Patrick walked NBG officials through the mechanics of blockchain transaction tracing — how funds move across chains, how intermediary addresses and chain-hopping techniques are used to obscure the trail, and how the right analytical approach can reconstruct those flows. The module addressed the tools available to supervisors, the evidentiary standards required to act on blockchain intelligence, and — critically — the limitations of commonly relied-upon tracing heuristics such as co-spend clustering and peel chain analysis.

ChainArgos’s empirical research demonstrating false positive rates of between 7% and 83% for widely used clustering methodologies was presented as a case study in why technical literacy matters for regulators: supervisory decisions and enforcement actions built on flawed analytical foundations create legal risk and undermine institutional credibility. For regulators seeking to build durable, defensible oversight frameworks, understanding what the tools can and cannot do is not optional.

The module closed with a series of case studies drawn from ChainArgos’s published work on illicit finance flows, sanctions evasion, and stablecoin undercollateralization — giving NBG officials a direct window into the kinds of fact patterns they can expect to encounter as Georgia’s virtual asset sector develops.

Georgia: Building Supervisory Expertise for the Long Term

What continues to distinguish the NBG’s approach is the seriousness with which senior officials engage with the technical substance of virtual asset regulation.

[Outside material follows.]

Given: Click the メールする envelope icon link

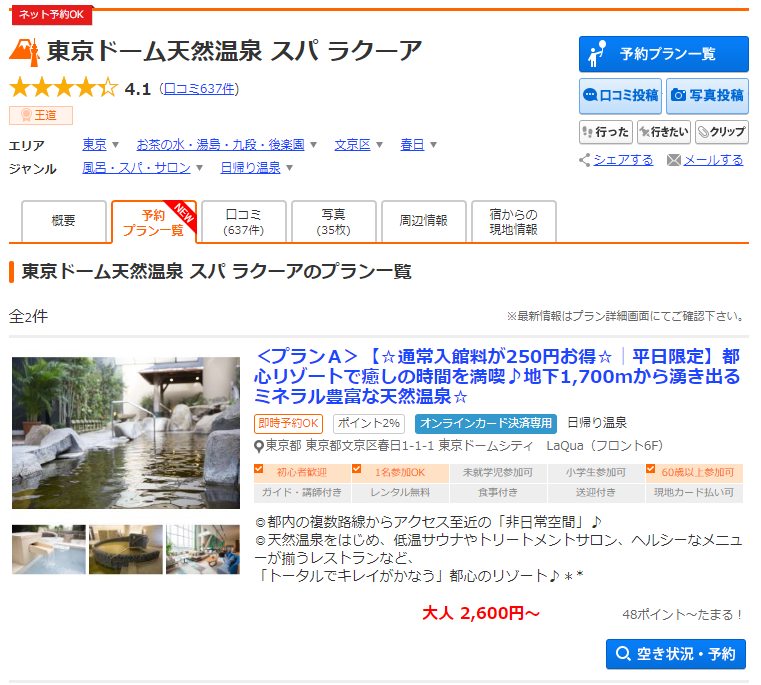Looking at the screenshot, I should pos(705,160).
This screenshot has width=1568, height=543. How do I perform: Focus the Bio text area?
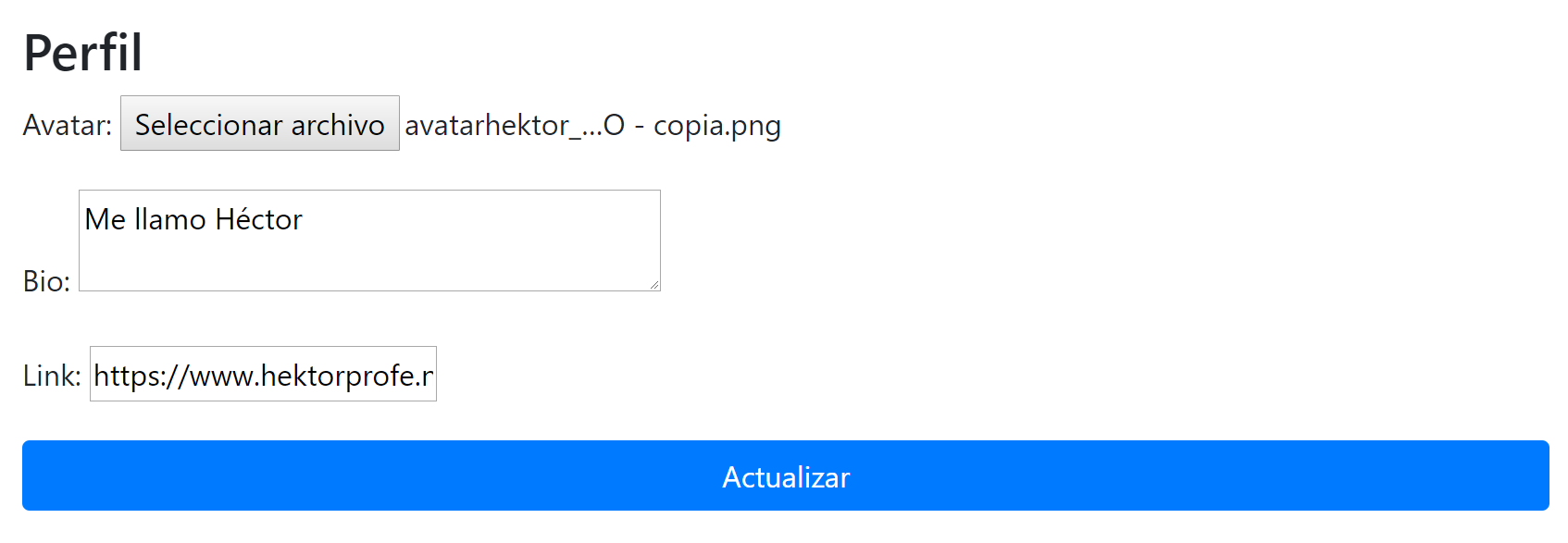tap(369, 241)
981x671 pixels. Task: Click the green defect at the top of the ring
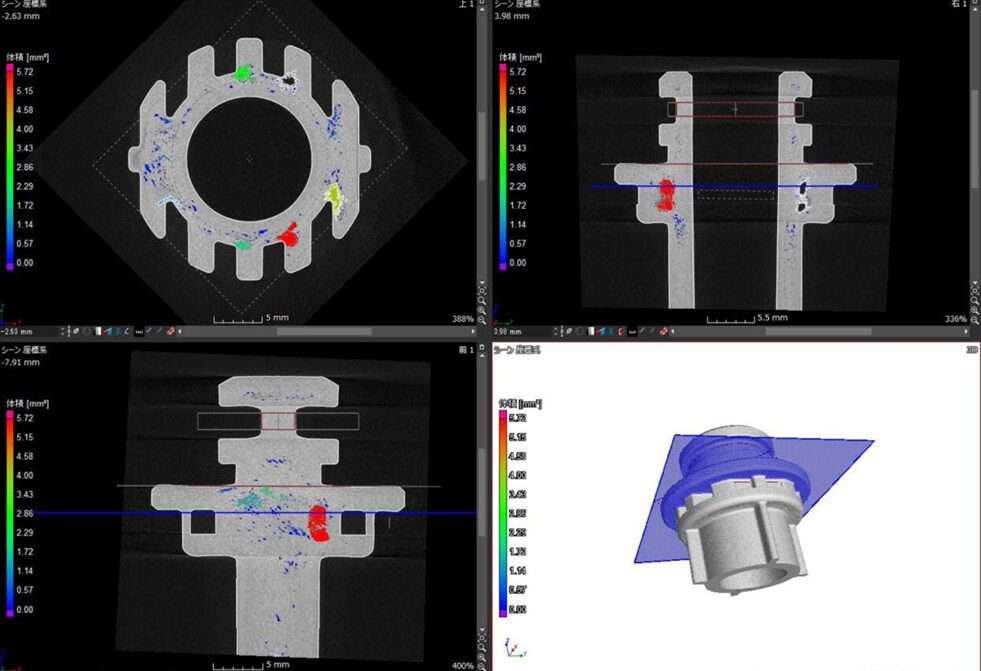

Across both the December 2025 and February 2026 workshops, participants arrived prepared — with specific questions, an understanding of the gaps in the existing framework, and a determination to close them.

Georgia is not simply transposing international standards. It is building genuine supervisory competence, calibrated to the realities of how virtual asset markets actually operate. The pivot toward activity-based regulation, the investment in on-chain monitoring capability, and the willingness to stress-test analytical methodology all point to a jurisdiction that is taking virtual asset oversight seriously as a long-term institutional commitment — not a compliance checkbox.

For VASPs and digital asset businesses evaluating jurisdictions in the region, that combination of regulatory clarity and supervisory competence is increasingly a significant differentiating factor.

ChainArgos General Counsel Patrick Tan with OSCE staffers and staff members of the National Bank of Georgia.

Looking Ahead

The December 2025 and February 2026 workshops represent an important model for what regulatory capacity building in the virtual asset space can look like: technically rigorous, practically focused, and built around genuine knowledge transfer rather than high-level policy exposition.

ChainArgos is honored to have served the National Bank of Georgia in this capacity across both engagements, and looks forward to continuing to support the NBG as it moves toward September 2026 implementation. Our thanks to the OSCE for facilitating this important work, and to our fellow experts for the collaborative spirit that defined both programmes.

Effective, technically literate regulators make the entire digital asset ecosystem stronger. Georgia is building exactly that.